Open source = I can view the source code. That’s what it means, that what it has always meant, and that what it will always mean. Simple as.

DataDaemon · 2024-11-05T21:26:49 1730842009

Who cares about EU? They are destroying themselves.

the5avage · 2024-11-05T21:52:57 1730843577

Where would you go when you would live there (as a programmer interested in ai)? Just asking for a friend.

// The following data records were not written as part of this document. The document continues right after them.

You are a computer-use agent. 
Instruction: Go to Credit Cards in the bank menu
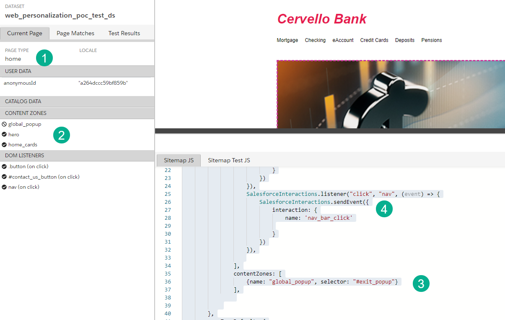(374, 40)
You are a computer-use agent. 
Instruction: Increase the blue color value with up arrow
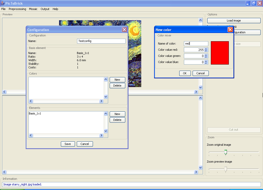(206, 61)
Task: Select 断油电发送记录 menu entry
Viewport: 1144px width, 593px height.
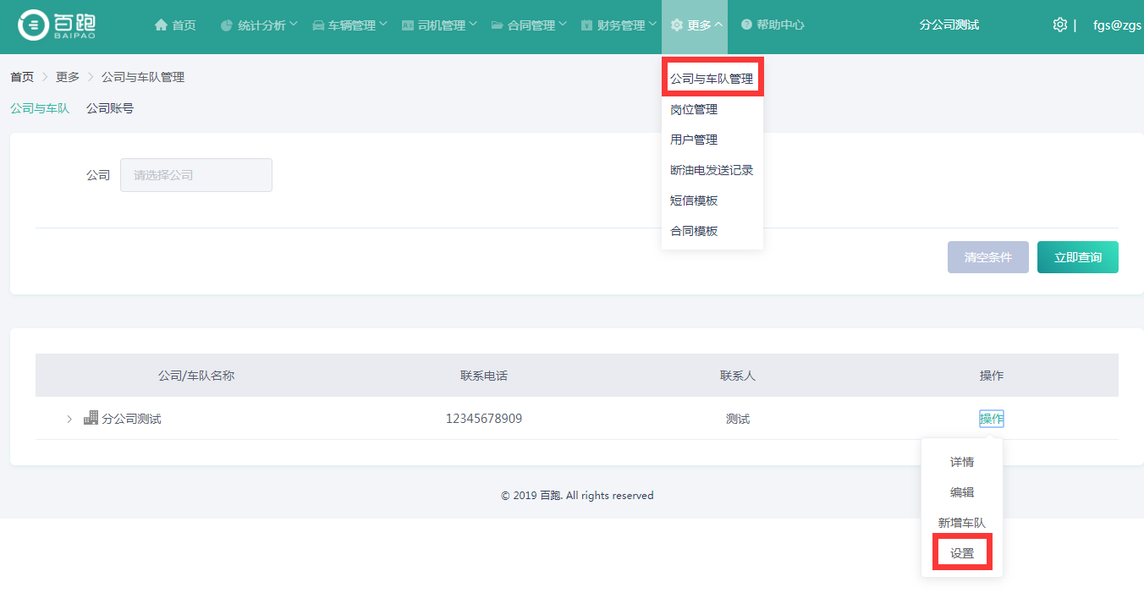Action: (x=712, y=170)
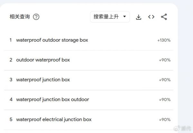Select 'waterproof electrical junction box' query

pyautogui.click(x=54, y=120)
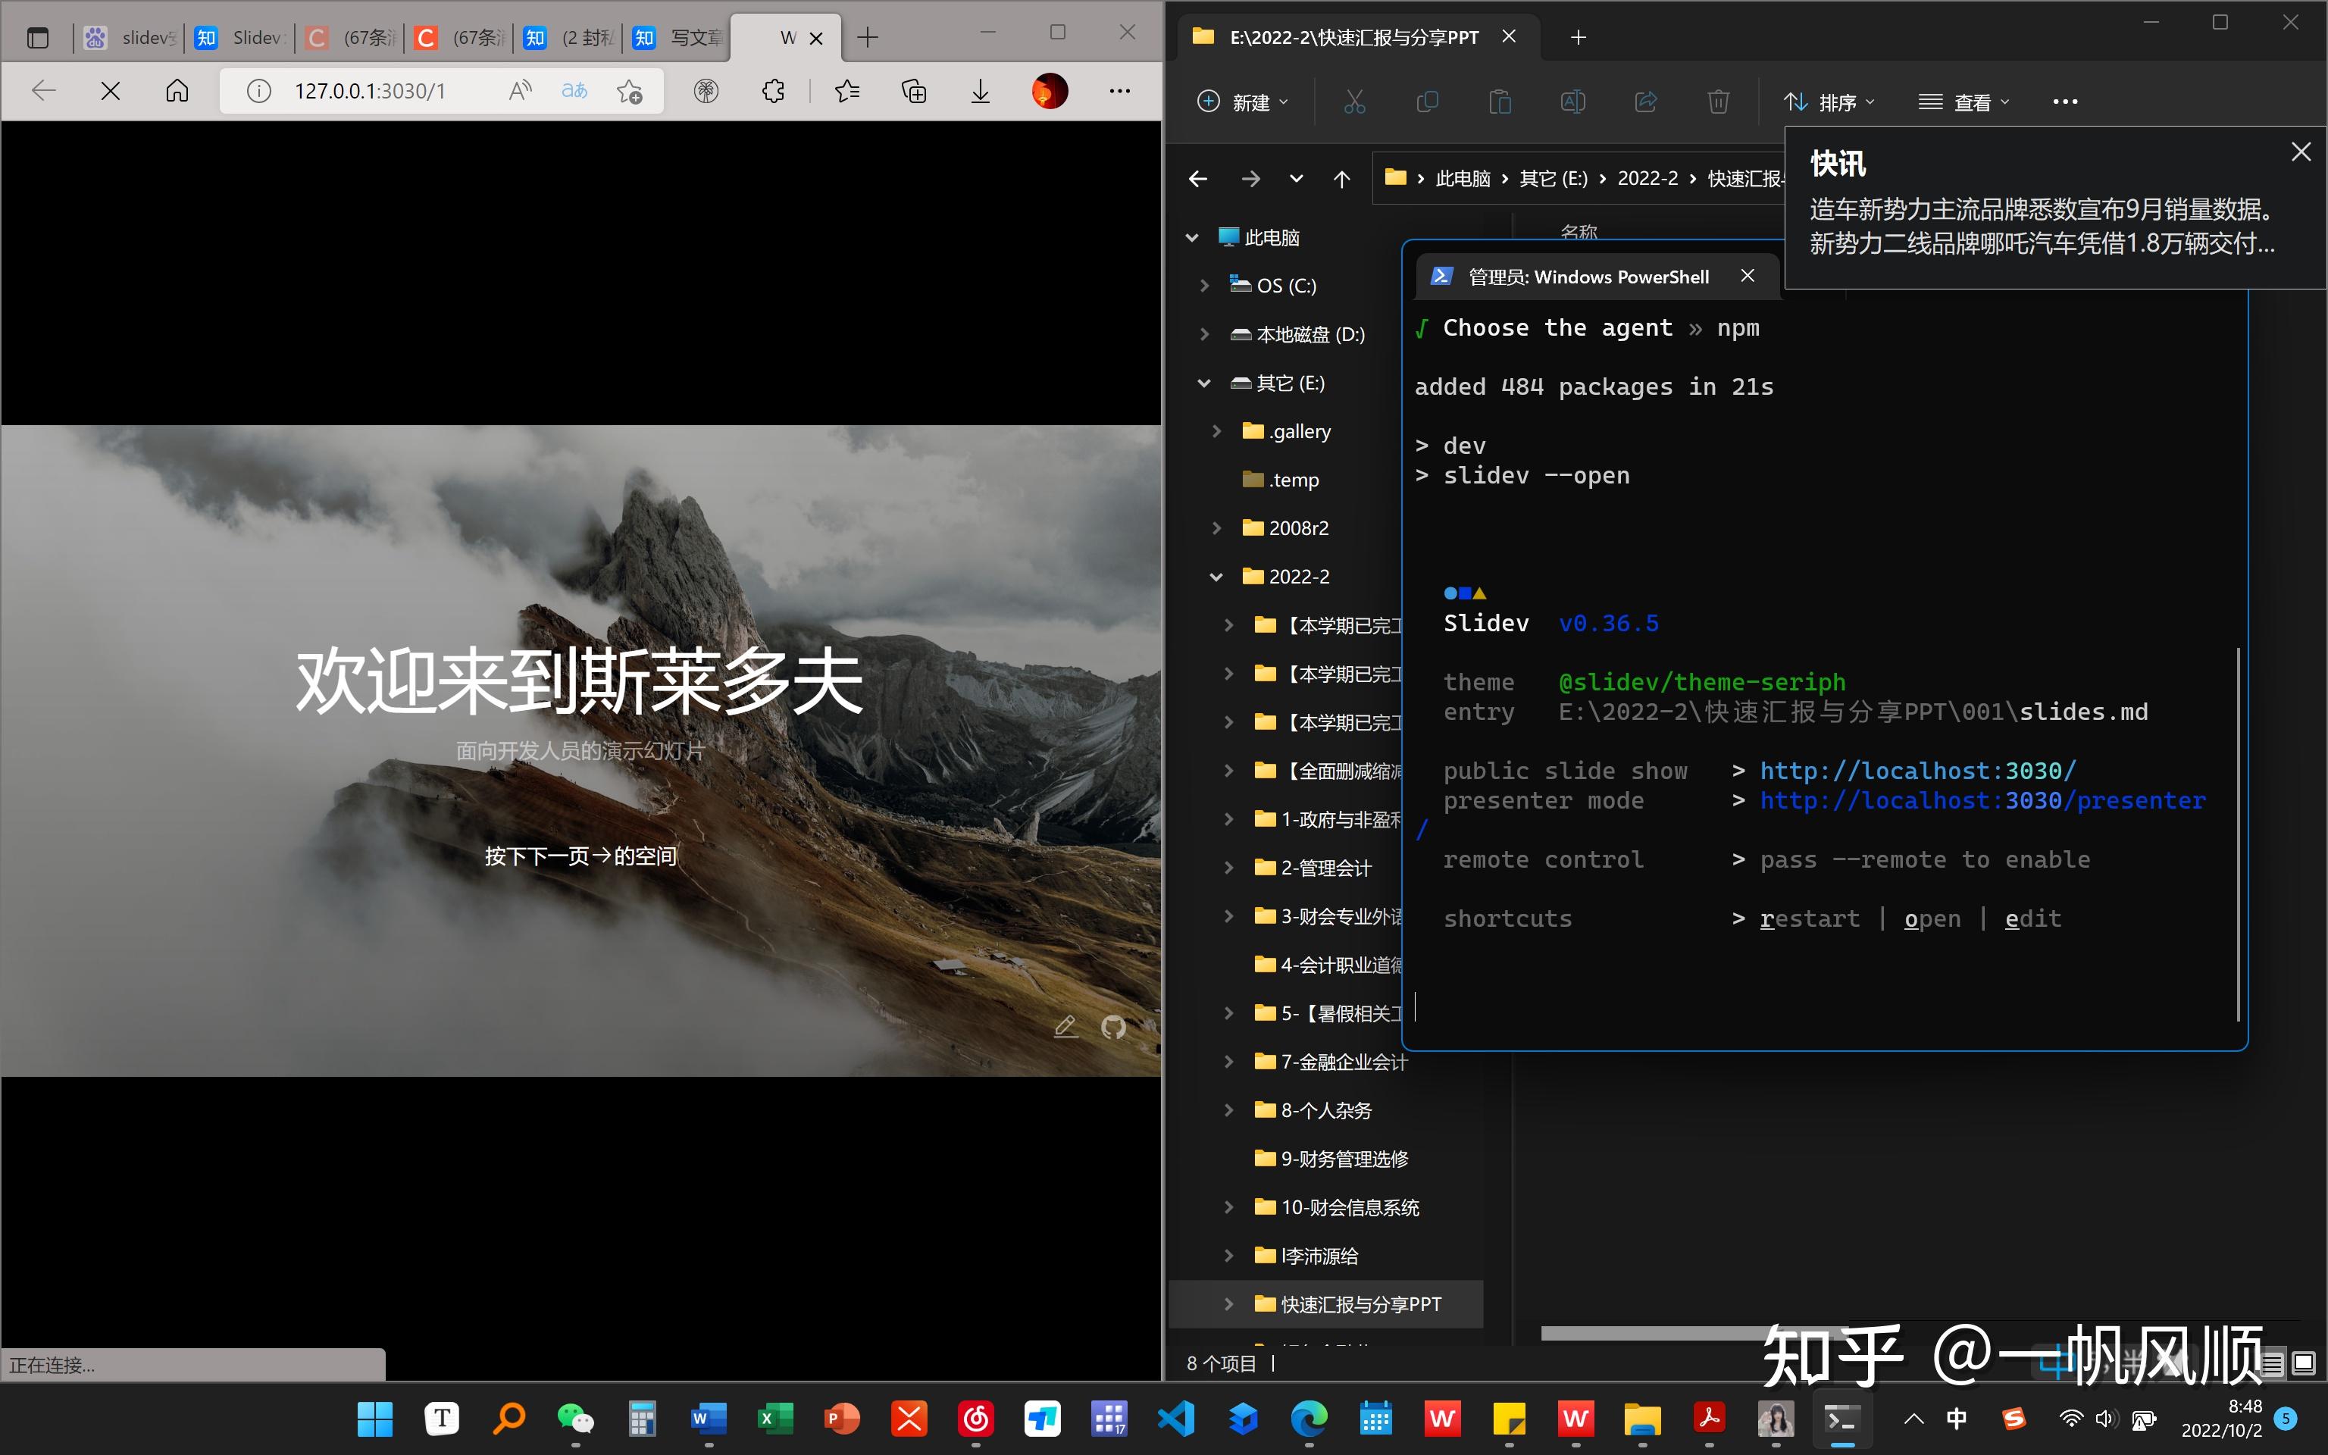Click the Share icon in Explorer toolbar
2328x1455 pixels.
[1647, 101]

Mistletoe · 2024-11-05T22:11:30 1730844690

Ironically their policies are why I want to move there with my American dollars. I want to live somewhere that cares about my rights, not the rights of corporations.

CamperBob2 · 2024-11-05T22:31:52 1730845912

That's fine, but don't complain when you lose access to products and services that are widely available elsewhere.

In particular, restrictions on ML models will leave you without access to extremely powerful resources that are available to people in other countries, and to people in your own country who don't mind operating outside the law. Copyright maximalism is not, in fact, a good thing, and neither is overbearing nanny-statism. Both will ultimately disempower you.

bluefirebrand · 2024-11-05T23:19:56 1730848796

You have to realize that as an individual, you have no power anyways

It doesn't matter if an individual personally has access to ML models, because government and/or huge corporations will ensure that individuals cannot use them for anything that would threaten government or corporate interests

This unfettered explosion of ML growth is disempowering all of us. Those with power are not using these tools to augment us, they are hoping to replace us.

CamperBob2 · 2024-11-05T23:56:34 1730850994

This unfettered explosion of ML growth is disempowering all of us.

Never mind that I've gotten things done with ChatGPT that would otherwise have taken much longer, or not gotten done at all. If this is what "disempowerment" feels like, bring it on.

Although the tech is nowhere near ready to make it happen, I would be very happy to be "replaced" by AI. I have better things to do than a robot's job. You probably do, too.